Date: 2010-07-10 04:13 am (UTC)From: [identity profile] 2bluaeryn.livejournal.com
Hurray to you for such a wonderful outlook on this topic.

I was a virgin when I married and stayed married for 19 years. Unfortunately we divorced but not because the sex was lousy...it was darn awesome but because we failed to continue to communicate and grow with each other. I lost my best friend somewhere along the way and it was very sad that we could never find each other.

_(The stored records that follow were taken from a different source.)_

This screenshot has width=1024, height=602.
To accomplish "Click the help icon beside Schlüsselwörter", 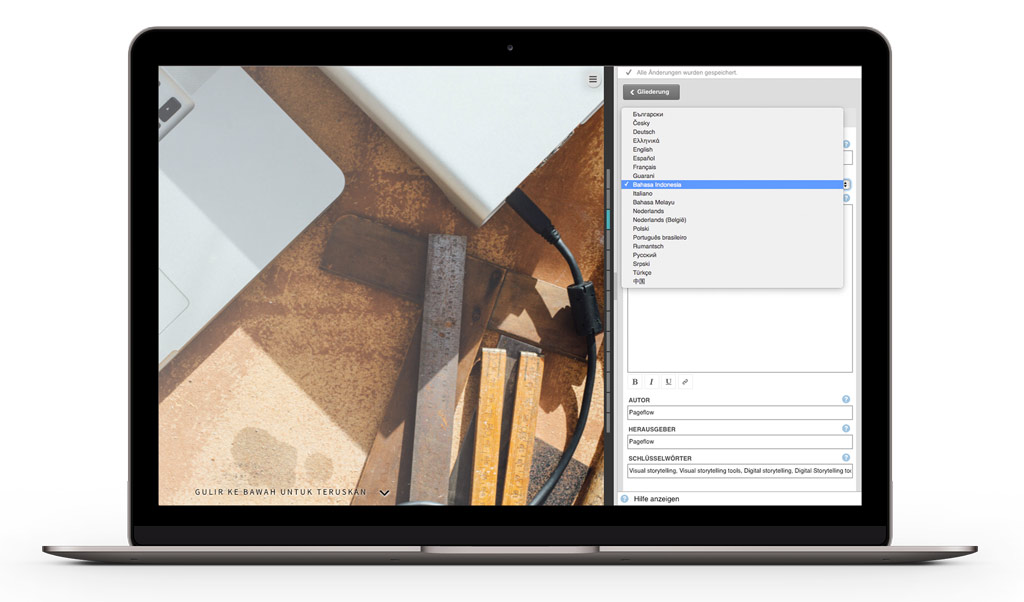I will coord(846,458).
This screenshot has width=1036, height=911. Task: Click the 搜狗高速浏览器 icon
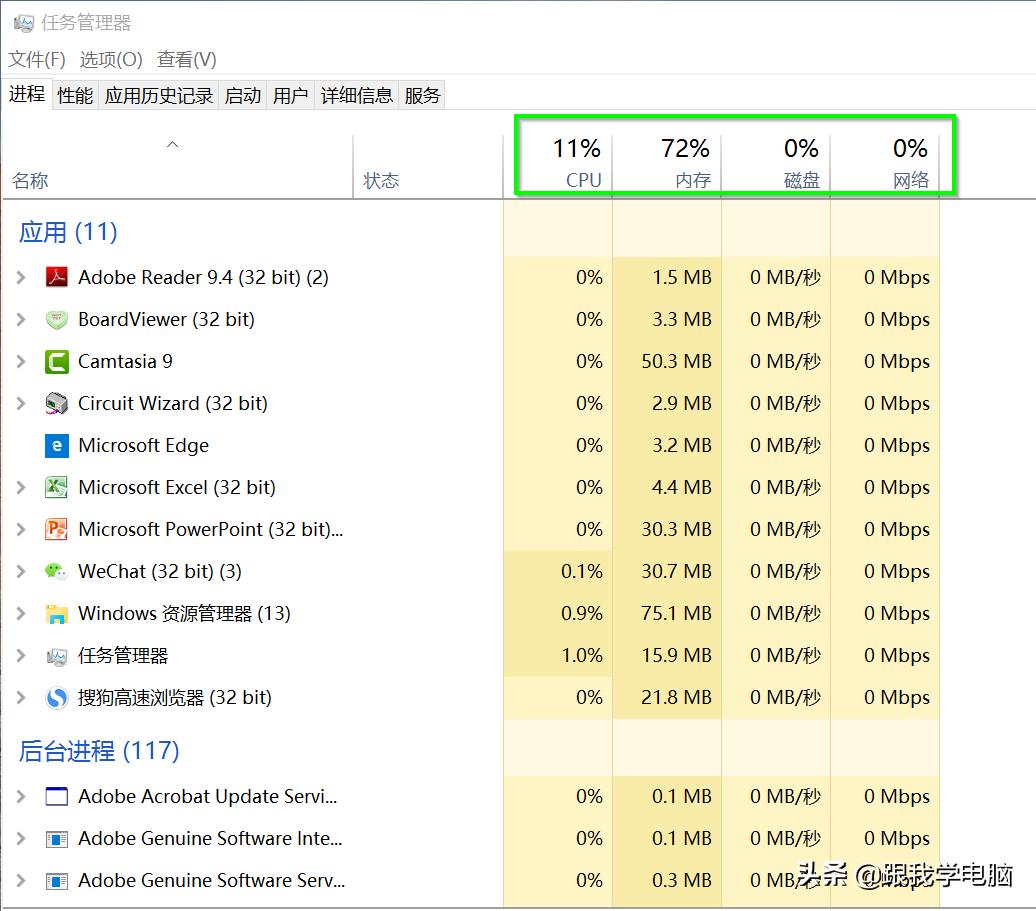point(59,697)
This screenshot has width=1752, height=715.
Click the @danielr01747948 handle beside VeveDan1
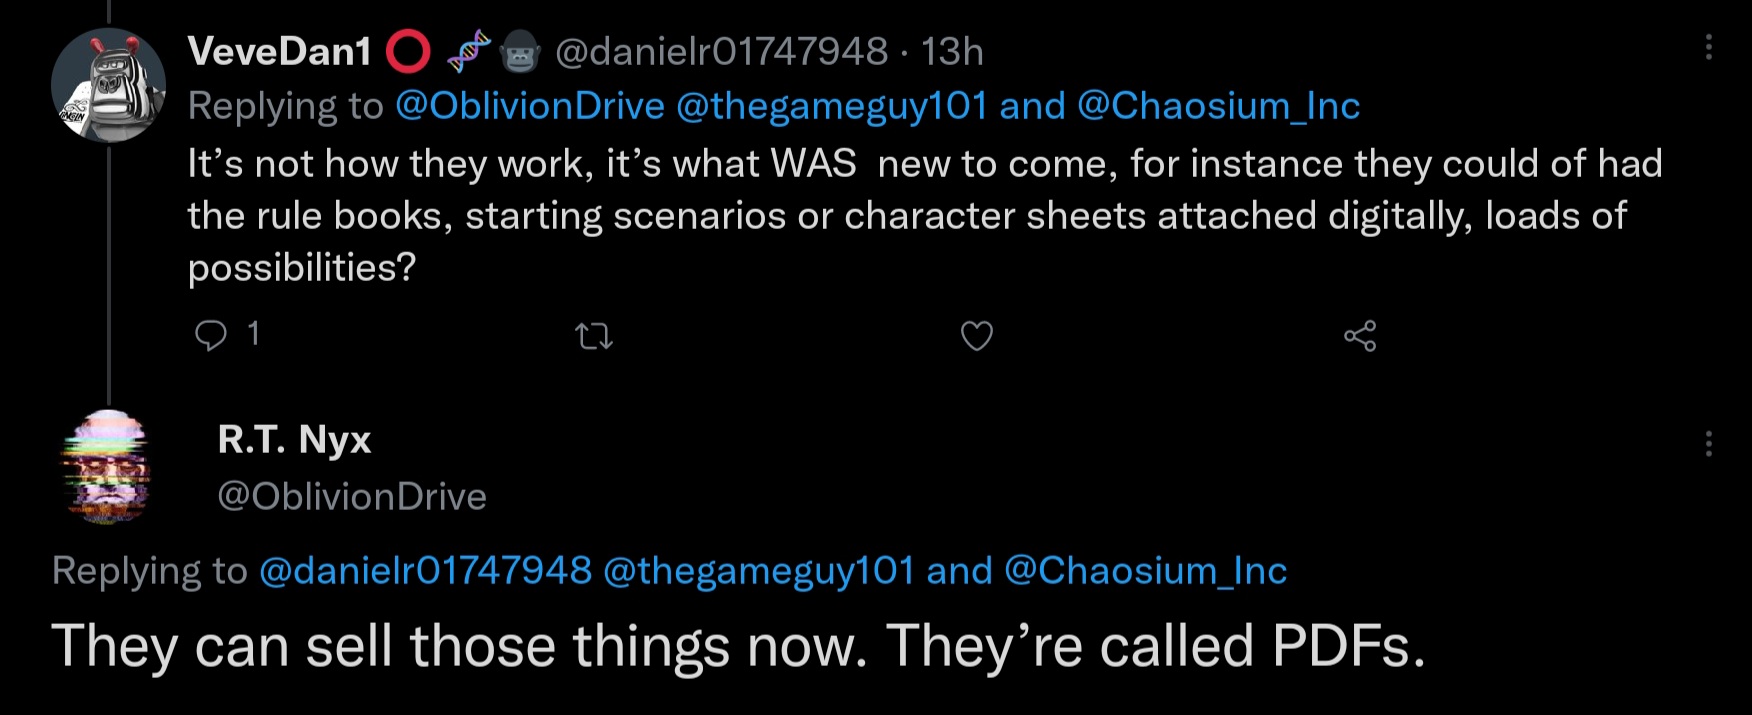pyautogui.click(x=721, y=52)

Now some 10 plus years since my divorce I have been celibate. Not because I hate men, or sex or am gay... but because I *choose* to be picky. I choose to enter into a another marriage (if fate dictates) without the emotional baggage of having *slept* around. I believe in the old fashion - no sex before marriage even though I've been there done that and am more than proud of the fact. My faith and my *personal* perference fuels this decision and in the end it doesn't matter what others think I have to live with ME not THEM.

Date: 2010-07-10 05:09 am (UTC)From: [identity profile] kriadydragon.livejournal.com
"My faith and my *personal* perference fuels this decision and in the end it doesn't matter what others think I have to live with ME not THEM."

Well said :D

Date: 2010-07-11 01:43 am (UTC)From: [identity profile] sgatazmy.livejournal.com
As someone who waited for marriage, and has a husband who waited too, I completely agree with this rant. I personally feel it was one of the best choices I ever made.